I am trying to make a custom Vector3 inheriting from Eigen's vector 3 like so.
using Vector3 = Eigen::Vector3d;
enum class CustomEnum
{
E1, E2 E3, E4,
};
class CustomVector3 : public Vector3
{
public:
// Taken from here: https://eigen.tuxfamily.org/dox/TopicCustomizing_InheritingMatrix.html
CustomVector3():Vector3(){}
template<typename OtherDerived>
CustomVector3(const Eigen::MatrixBase<OtherDerived>& other) : Vector3(other) {}
// Initializer Constructor
template<typename OtherDerived>
CustomVector3(const std::initializer_list<OtherDerived>& other) : Vector3(other) {}
template<typename OtherDerived>
CustomVector3& operator=(const Eigen::MatrixBase<OtherDerived>& other){
this->Vector3::operator=(other);
return *this;
}
CustomEnum e = CustomEnum::E1;
};
And the goal is to do the following:
TEST_CASE("Initalizer List Test")
{
CustomVector3 vec = {1.1, 2.2, 3.3};
CHECK(vec.x() == 1.1);
CHECK(vec.y() == 2.2);
CHECK(vec.z() == 3.3);
assert(vec.frame == CustomEnum::E1);
}
Without the initializer constructor, I am able to do the following, but not my goal mentioned above:
Vector3 data = {1.1, 2.2, 3.3};
CustomVector3 framedData = data;
With the initializer constructor, I get the following compile error message (I called it FramedVector3 in my code, but for clarity I called it CustomVector3 in this post):
/usr/include/eigen3/Eigen/src/Core/Matrix.h: In instantiation of ‘Eigen::Matrix<_Scalar, _Rows, _Cols, _Options, _MaxRows, _MaxCols>::Matrix(const T&) [with T = std::initializer_list<double>; _Scalar = double; int _Rows = 3; int _Cols = 1; int _Options = 0; int _MaxRows = 3; int _MaxCols = 1]’:
/home/seedship/uavAP/include/uavAP/Core/FramedVector3.h:23:81: required from ‘FramedVector3::FramedVector3(const std::initializer_list<_Tp>&) [with OtherDerived = double]’

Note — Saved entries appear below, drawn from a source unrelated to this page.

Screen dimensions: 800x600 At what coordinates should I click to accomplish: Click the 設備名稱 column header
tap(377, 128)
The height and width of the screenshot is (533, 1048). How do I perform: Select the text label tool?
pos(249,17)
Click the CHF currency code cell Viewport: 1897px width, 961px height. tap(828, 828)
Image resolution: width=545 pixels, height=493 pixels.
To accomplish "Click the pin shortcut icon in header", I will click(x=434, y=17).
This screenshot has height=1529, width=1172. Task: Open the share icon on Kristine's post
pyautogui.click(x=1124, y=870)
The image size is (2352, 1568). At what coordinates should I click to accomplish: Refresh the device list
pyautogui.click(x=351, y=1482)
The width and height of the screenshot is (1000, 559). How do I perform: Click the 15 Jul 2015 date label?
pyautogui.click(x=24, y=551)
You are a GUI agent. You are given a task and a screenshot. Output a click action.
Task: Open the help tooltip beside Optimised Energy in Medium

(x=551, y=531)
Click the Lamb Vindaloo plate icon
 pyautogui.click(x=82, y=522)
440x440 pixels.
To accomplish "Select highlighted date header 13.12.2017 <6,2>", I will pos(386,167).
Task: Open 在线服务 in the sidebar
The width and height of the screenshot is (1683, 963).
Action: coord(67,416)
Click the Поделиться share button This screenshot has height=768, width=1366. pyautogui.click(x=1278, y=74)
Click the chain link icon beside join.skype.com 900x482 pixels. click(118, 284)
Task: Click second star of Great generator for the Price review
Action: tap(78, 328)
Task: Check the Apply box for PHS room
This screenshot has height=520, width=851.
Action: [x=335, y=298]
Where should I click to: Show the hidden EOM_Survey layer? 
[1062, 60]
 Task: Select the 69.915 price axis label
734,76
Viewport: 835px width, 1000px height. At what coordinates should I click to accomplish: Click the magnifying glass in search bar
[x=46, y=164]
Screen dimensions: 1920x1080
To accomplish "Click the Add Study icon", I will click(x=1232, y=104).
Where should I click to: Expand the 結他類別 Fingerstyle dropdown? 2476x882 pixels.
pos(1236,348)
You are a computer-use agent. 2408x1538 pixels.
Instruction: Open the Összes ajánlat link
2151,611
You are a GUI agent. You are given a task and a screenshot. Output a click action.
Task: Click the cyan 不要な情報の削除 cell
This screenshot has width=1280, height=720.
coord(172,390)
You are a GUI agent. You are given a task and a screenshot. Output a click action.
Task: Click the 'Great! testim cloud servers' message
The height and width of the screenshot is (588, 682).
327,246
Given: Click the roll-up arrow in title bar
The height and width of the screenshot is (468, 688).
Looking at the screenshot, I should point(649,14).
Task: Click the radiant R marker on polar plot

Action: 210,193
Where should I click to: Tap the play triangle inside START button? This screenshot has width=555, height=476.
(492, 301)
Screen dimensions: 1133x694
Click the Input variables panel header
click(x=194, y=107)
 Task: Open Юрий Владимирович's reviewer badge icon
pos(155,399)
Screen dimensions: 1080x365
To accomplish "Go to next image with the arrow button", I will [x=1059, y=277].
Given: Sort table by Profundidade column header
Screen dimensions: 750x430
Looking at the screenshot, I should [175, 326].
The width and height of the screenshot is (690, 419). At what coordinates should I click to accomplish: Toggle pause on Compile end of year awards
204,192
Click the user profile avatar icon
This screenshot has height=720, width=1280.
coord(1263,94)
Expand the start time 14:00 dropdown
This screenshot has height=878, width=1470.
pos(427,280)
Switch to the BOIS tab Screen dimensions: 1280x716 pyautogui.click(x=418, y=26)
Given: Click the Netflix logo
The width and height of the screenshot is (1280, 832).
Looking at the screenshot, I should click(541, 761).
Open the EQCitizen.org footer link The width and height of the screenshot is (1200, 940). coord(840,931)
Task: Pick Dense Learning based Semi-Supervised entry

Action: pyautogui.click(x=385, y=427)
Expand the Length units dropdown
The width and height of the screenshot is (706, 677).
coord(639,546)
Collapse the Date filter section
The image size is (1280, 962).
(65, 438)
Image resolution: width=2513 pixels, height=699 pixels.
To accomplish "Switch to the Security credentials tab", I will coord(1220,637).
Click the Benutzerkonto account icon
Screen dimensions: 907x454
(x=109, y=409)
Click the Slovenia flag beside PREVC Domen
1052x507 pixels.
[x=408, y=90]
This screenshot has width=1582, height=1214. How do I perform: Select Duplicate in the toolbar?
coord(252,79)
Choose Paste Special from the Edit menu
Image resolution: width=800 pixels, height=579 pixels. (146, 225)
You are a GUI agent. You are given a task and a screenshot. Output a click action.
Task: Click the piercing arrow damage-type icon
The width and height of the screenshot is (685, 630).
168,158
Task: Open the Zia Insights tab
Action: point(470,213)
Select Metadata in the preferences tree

/home/seedship/uavAP/include/uavAP/Core/SensorData.h:128:38: required from here
/usr/include/eigen3/Eigen/src/Core/Matrix.h:294:31: error: no matching function for call to ‘Eigen::Matrix<double, 3, 1>::_init1<std::initializer_list<double> >(const std::initializer_list<double>&)’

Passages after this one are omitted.